### Extract provided
·····
In a Snap! Turbo-charging Our Database Backups

Backing up data is a lot like insurance—we set it up, forget about it, and then panic when we need it most. A weak backup and restore strategy can turn a stressful situation into a disaster. In recent years, we started noticing some weak points in our own backup strategy and knew it was time to take action. In this post, we’ll take you behind the scenes and show how Wealthfront’s DevOps team transformed database backups into a speedy, reliable process.

Databases at Wealthfront

Let’s step back a bit and give you a quick rundown on our database architecture. Wealthfront’s production databases run as MariaDB instances on bare-metal servers in co-located data centers. Each database runs in a cluster with multiple read-only replicas. The replicas provide an environment for ETL processes, one-off queries, and the subject of this blog post: backups!

We are growing! But so are our backups

As Wealthfront’s client base grows and our engineers continue to build amazing new features, our databases grow as well. As a result, we have bigger and bigger backups. Our legacy strategy involved taking a logical backup of the full database every night. This strategy leveraged the mysqldump tool to create a SQL dump of the whole database. We would take this dump—stored as a .sql file—compress it, encrypt it, and upload it to AWS S3 every night.

This is a fine strategy which worked for us for many years, but the problem we now faced was the sheer growth of our data. Our databases currently range in size from 8 to 14 terabytes each, meaning the mysqldump tool would have to parse TBs of data each night. This also meant our backups, after being compressed and encrypted, were between 900GB and 1.2TB. On our largest databases’ backup times were creeping up to 24 hours.

This caused a few problems:

During backups, replication was stopped on the async replica where the process was running. This caused significant lag and left only a few hours for the replica to play catch-up.
These backups took up a lot of space on disk while being constructed, and we had to allocate that space when designing our server storage profile.
Restoring from these backups took even longer. Since a restore consists of re-playing terabytes of SQL, our largest databases took over a week to restore!
·····
### Listed entries
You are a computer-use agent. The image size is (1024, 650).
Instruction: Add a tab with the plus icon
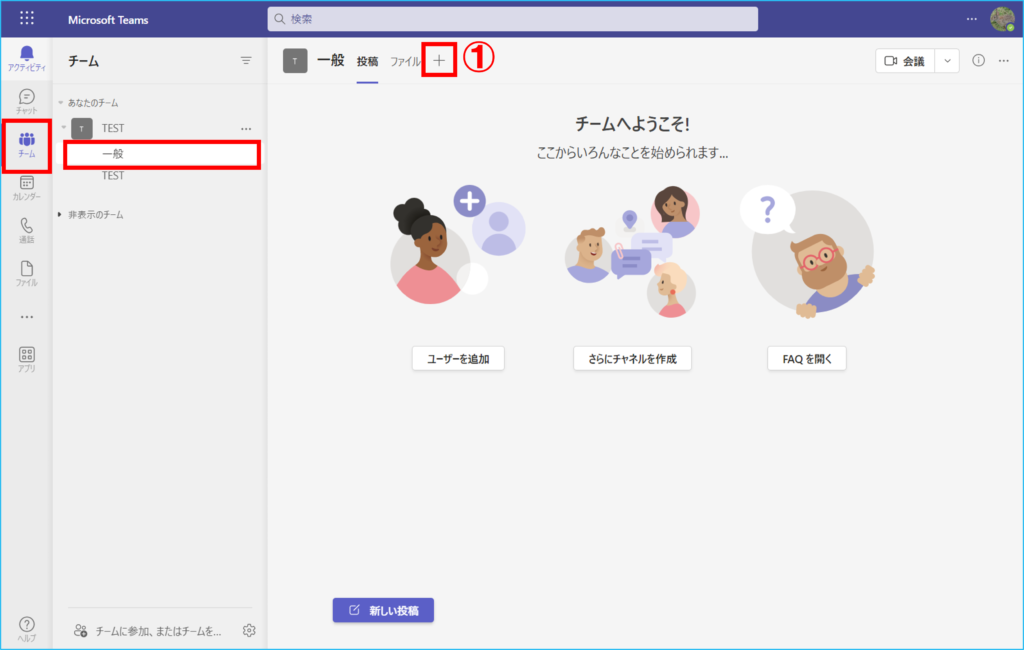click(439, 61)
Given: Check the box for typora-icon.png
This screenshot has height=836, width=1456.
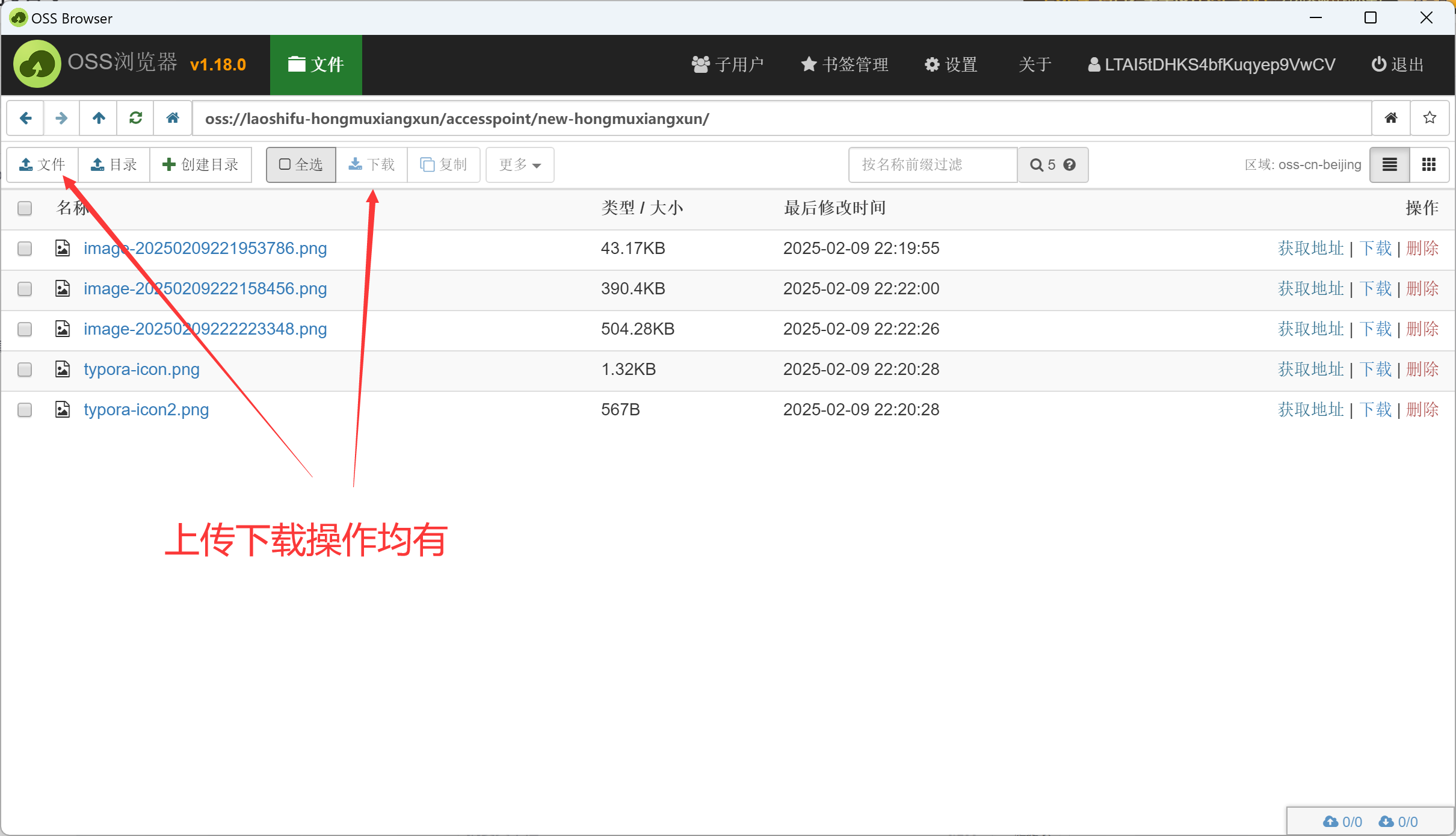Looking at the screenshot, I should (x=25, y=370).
·····
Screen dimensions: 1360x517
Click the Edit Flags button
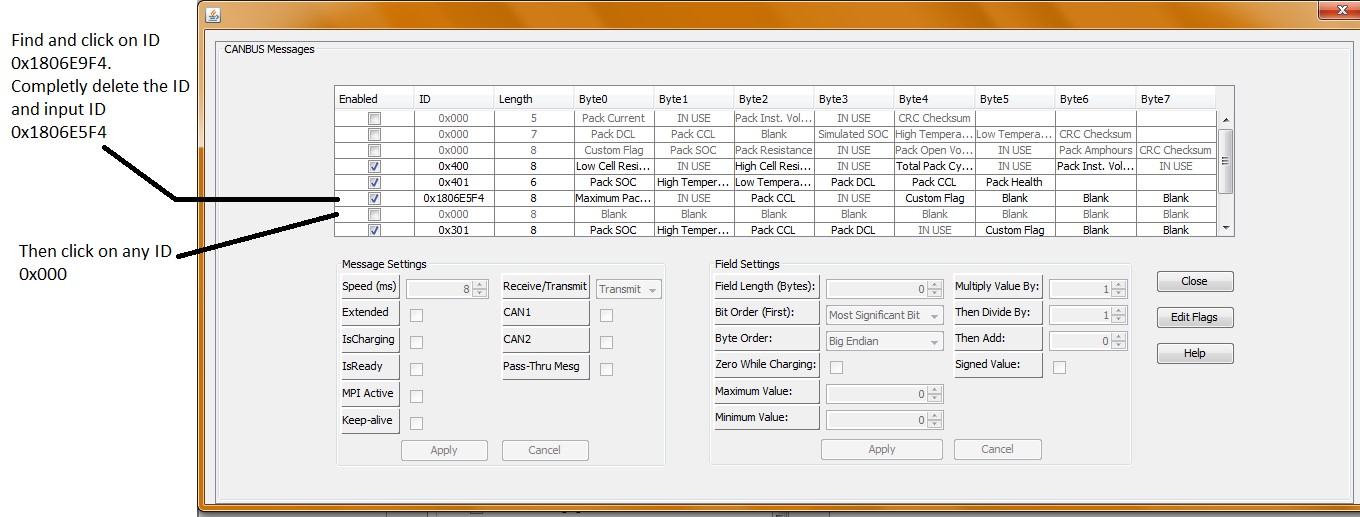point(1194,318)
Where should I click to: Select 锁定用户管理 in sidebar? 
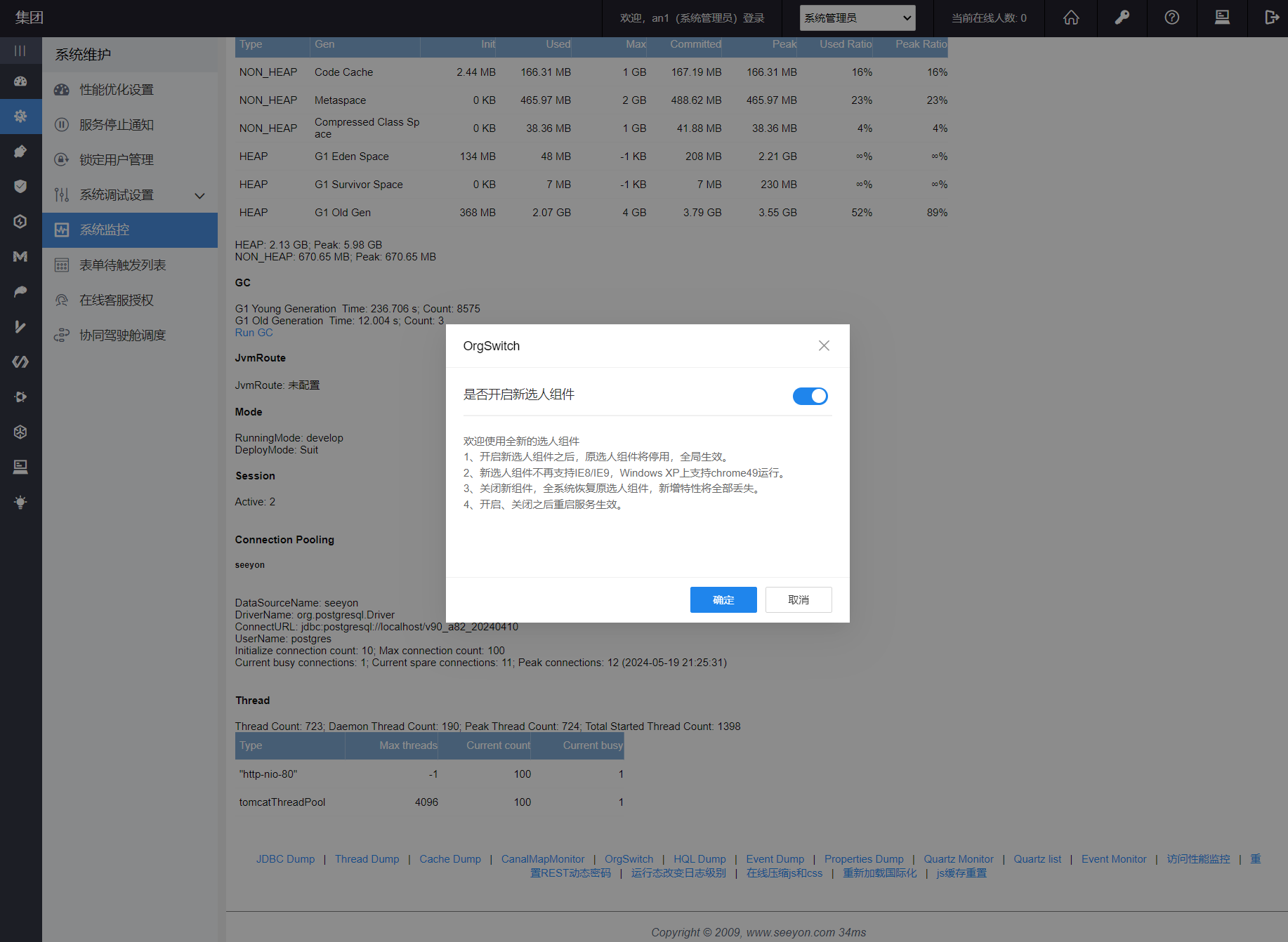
·····
### Parts of the exercise
A) In the post about database backups, why did restoring the largest databases take more than a week?
B) Carry the post about Wealthfront's database backups forward from the point where it stops.

### Per-task answers
A) A restore meant re-playing terabytes of SQL. For the largest databases, that took over a week.

B)
Now the obvious solution to this problem would be to split up/shard our databases. While this is the solution we wanted and are working towards over the long term, we needed a quicker fix!

Why not just snapshot?

Months before even tackling this problem, someone made the statement: “You know what? Wouldn’t it be super nice if we could just snapshot our backups?” The idea stuck! It came up every time we faced backup issues. So, when we were exploring new solutions, snapshotting became a top contender.

Considering snapshots for our databases meant moving from a full backup at the application layer to an incremental backup at the block device layer.

Incremental Backups

Rather than backing up a whole database every night, only the changes made to a database since the previous backup would be captured

Block-level Backups

Rather than taking a logical backup with tools like mysqldump, which interact with the MariaDB application directly, we would back up the whole database partition at the device block level. This is a good option for us as we use the InnoDB storage engine with our databases, which stores data on disk in .idb files.

For example, for a database named db with the following tables: orders, products, users. We can see the associated files on disk

$ tree /var/lib/mysql/db/ | grep ibd
├── orders.ibd
├── products.ibd
└── users.ibd

During our research, we found that this incremental, block-level approach to backups delivered the features we desired. Since snapshots are copy-on-write, backups are nearly instantaneous and easy to restore when needed. With this new plan in place, we moved onto the next step: building it out!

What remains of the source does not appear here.